Stored data
--
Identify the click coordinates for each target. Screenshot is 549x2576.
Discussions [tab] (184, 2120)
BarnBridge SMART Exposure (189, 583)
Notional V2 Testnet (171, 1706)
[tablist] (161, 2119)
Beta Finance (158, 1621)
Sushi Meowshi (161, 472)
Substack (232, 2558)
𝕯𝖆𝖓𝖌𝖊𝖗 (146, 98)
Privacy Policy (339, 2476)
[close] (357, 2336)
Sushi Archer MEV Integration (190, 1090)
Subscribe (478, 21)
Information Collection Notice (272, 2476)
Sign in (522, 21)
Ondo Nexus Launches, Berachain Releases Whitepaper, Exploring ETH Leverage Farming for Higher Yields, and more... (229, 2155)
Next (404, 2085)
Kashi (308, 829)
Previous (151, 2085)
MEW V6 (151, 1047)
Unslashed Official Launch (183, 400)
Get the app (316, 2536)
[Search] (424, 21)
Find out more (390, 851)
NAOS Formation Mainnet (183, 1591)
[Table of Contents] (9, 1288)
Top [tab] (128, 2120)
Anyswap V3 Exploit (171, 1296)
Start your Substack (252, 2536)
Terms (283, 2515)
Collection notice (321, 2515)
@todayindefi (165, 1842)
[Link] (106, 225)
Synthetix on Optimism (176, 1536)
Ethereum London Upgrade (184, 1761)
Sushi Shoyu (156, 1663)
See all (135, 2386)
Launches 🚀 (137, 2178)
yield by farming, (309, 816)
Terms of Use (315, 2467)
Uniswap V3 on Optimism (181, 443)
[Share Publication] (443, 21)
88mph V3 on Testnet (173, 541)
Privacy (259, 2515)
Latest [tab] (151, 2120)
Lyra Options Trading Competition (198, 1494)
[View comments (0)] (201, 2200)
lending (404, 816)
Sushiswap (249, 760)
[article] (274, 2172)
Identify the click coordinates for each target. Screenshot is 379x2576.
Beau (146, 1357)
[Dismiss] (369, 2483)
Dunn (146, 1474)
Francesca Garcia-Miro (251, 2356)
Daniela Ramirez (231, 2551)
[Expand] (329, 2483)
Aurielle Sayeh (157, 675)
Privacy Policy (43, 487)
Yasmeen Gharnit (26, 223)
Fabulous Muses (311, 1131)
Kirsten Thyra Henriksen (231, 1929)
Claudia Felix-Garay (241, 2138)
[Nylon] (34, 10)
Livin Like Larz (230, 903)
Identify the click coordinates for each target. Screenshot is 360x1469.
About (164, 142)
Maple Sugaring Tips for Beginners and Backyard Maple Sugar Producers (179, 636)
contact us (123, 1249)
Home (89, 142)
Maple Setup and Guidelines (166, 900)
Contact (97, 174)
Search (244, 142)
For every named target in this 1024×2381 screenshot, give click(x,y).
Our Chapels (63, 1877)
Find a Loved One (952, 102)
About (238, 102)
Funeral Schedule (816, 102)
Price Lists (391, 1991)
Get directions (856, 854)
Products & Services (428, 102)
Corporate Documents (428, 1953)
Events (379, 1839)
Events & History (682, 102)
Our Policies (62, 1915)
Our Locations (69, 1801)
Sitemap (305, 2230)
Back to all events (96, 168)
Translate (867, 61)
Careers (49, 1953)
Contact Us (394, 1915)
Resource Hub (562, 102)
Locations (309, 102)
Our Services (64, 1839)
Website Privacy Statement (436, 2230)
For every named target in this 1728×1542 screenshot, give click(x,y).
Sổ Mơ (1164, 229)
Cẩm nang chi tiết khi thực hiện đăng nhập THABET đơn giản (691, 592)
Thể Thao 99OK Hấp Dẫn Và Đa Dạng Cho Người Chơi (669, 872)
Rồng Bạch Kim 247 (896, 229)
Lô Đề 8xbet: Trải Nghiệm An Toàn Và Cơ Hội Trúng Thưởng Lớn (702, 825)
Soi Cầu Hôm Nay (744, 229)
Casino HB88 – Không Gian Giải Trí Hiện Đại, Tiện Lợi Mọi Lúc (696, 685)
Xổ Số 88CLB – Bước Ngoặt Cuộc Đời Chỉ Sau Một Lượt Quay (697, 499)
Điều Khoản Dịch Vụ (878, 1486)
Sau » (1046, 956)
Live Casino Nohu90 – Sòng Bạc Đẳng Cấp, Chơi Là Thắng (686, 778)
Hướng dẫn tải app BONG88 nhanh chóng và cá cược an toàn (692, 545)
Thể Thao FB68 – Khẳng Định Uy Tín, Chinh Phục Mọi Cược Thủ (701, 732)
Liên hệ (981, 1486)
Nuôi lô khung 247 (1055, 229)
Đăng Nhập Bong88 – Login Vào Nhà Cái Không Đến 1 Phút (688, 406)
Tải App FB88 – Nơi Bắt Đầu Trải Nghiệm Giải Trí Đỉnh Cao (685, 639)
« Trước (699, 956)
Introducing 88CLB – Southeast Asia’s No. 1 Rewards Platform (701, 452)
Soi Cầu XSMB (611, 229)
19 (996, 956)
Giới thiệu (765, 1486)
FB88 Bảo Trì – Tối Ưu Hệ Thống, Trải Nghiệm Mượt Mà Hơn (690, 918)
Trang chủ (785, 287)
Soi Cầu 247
--
Would you return every line of the data above exactly?

Identify the click coordinates for each target. Screenshot is 549x2576.
Discussions [tab] (184, 2120)
BarnBridge SMART Exposure (189, 583)
Notional V2 Testnet (171, 1706)
[tablist] (161, 2119)
Beta Finance (158, 1621)
Sushi Meowshi (161, 472)
Substack (232, 2558)
𝕯𝖆𝖓𝖌𝖊𝖗 (146, 98)
Privacy Policy (339, 2476)
[close] (357, 2336)
Sushi Archer MEV Integration (190, 1090)
Subscribe (478, 21)
Information Collection Notice (272, 2476)
Sign in (522, 21)
Ondo Nexus Launches, Berachain Releases Whitepaper, Exploring ETH Leverage Farming for Higher Yields, and more... (229, 2155)
Next (404, 2085)
Kashi (308, 829)
Previous (151, 2085)
MEW V6 (151, 1047)
Unslashed Official Launch (183, 400)
Get the app (316, 2536)
[Search] (424, 21)
Find out more (390, 851)
NAOS Formation Mainnet (183, 1591)
[Table of Contents] (9, 1288)
Top [tab] (128, 2120)
Anyswap V3 Exploit (171, 1296)
Start your Substack (252, 2536)
Terms (283, 2515)
Collection notice (321, 2515)
@todayindefi (165, 1842)
[Link] (106, 225)
Synthetix on Optimism (176, 1536)
Ethereum London Upgrade (184, 1761)
Sushi Shoyu (156, 1663)
See all (135, 2386)
Launches 🚀 (137, 2178)
yield by farming, (309, 816)
Terms of Use (315, 2467)
Uniswap V3 on Optimism (181, 443)
[Share Publication] (443, 21)
88mph V3 on Testnet (173, 541)
Privacy (259, 2515)
Latest [tab] (151, 2120)
Lyra Options Trading Competition (198, 1494)
[View comments (0)] (201, 2200)
lending (404, 816)
Sushiswap (249, 760)
[article] (274, 2172)
Identify the click coordinates for each target. Screenshot is 379x2576.
Beau (146, 1357)
[Dismiss] (369, 2483)
Dunn (146, 1474)
Francesca Garcia-Miro (251, 2356)
Daniela Ramirez (231, 2551)
[Expand] (329, 2483)
Aurielle Sayeh (157, 675)
Privacy Policy (43, 487)
Yasmeen Gharnit (26, 223)
Fabulous Muses (311, 1131)
Kirsten Thyra Henriksen (231, 1929)
Claudia Felix-Garay (241, 2138)
[Nylon] (34, 10)
Livin Like Larz (230, 903)
Identify the click coordinates for each target. Screenshot is 360x1469.
About (164, 142)
Maple Sugaring Tips for Beginners and Backyard Maple Sugar Producers (179, 636)
contact us (123, 1249)
Home (89, 142)
Maple Setup and Guidelines (166, 900)
Contact (97, 174)
Search (244, 142)
For every named target in this 1024×2381 screenshot, give click(x,y).
Our Chapels (63, 1877)
Find a Loved One (952, 102)
About (238, 102)
Funeral Schedule (816, 102)
Price Lists (391, 1991)
Get directions (856, 854)
Products & Services (428, 102)
Corporate Documents (428, 1953)
Events (379, 1839)
Events & History (682, 102)
Our Policies (62, 1915)
Our Locations (69, 1801)
Sitemap (305, 2230)
Back to all events (96, 168)
Translate (867, 61)
Careers (49, 1953)
Contact Us (394, 1915)
Resource Hub (562, 102)
Locations (309, 102)
Our Services (64, 1839)
Website Privacy Statement (436, 2230)
For every named target in this 1728×1542 screenshot, give click(x,y).
Sổ Mơ (1164, 229)
Cẩm nang chi tiết khi thực hiện đăng nhập THABET đơn giản (691, 592)
Thể Thao 99OK Hấp Dẫn Và Đa Dạng Cho Người Chơi (669, 872)
Rồng Bạch Kim 247 (896, 229)
Lô Đề 8xbet: Trải Nghiệm An Toàn Và Cơ Hội Trúng Thưởng Lớn (702, 825)
Soi Cầu Hôm Nay (744, 229)
Casino HB88 – Không Gian Giải Trí Hiện Đại, Tiện Lợi Mọi Lúc (696, 685)
Xổ Số 88CLB – Bước Ngoặt Cuộc Đời Chỉ Sau Một Lượt Quay (697, 499)
Điều Khoản Dịch Vụ (878, 1486)
Sau » (1046, 956)
Live Casino Nohu90 – Sòng Bạc Đẳng Cấp, Chơi Là Thắng (686, 778)
Hướng dẫn tải app BONG88 nhanh chóng và cá cược an toàn (692, 545)
Thể Thao FB68 – Khẳng Định Uy Tín, Chinh Phục Mọi Cược Thủ (701, 732)
Liên hệ (981, 1486)
Nuôi lô khung 247 (1055, 229)
Đăng Nhập Bong88 – Login Vào Nhà Cái Không Đến 1 Phút (688, 406)
Tải App FB88 – Nơi Bắt Đầu Trải Nghiệm Giải Trí Đỉnh Cao (685, 639)
« Trước (699, 956)
Introducing 88CLB – Southeast Asia’s No. 1 Rewards Platform (701, 452)
Soi Cầu XSMB (611, 229)
19 (996, 956)
Giới thiệu (765, 1486)
FB88 Bảo Trì – Tối Ưu Hệ Thống, Trải Nghiệm Mượt Mà Hơn (690, 918)
Trang chủ (785, 287)
Soi Cầu 247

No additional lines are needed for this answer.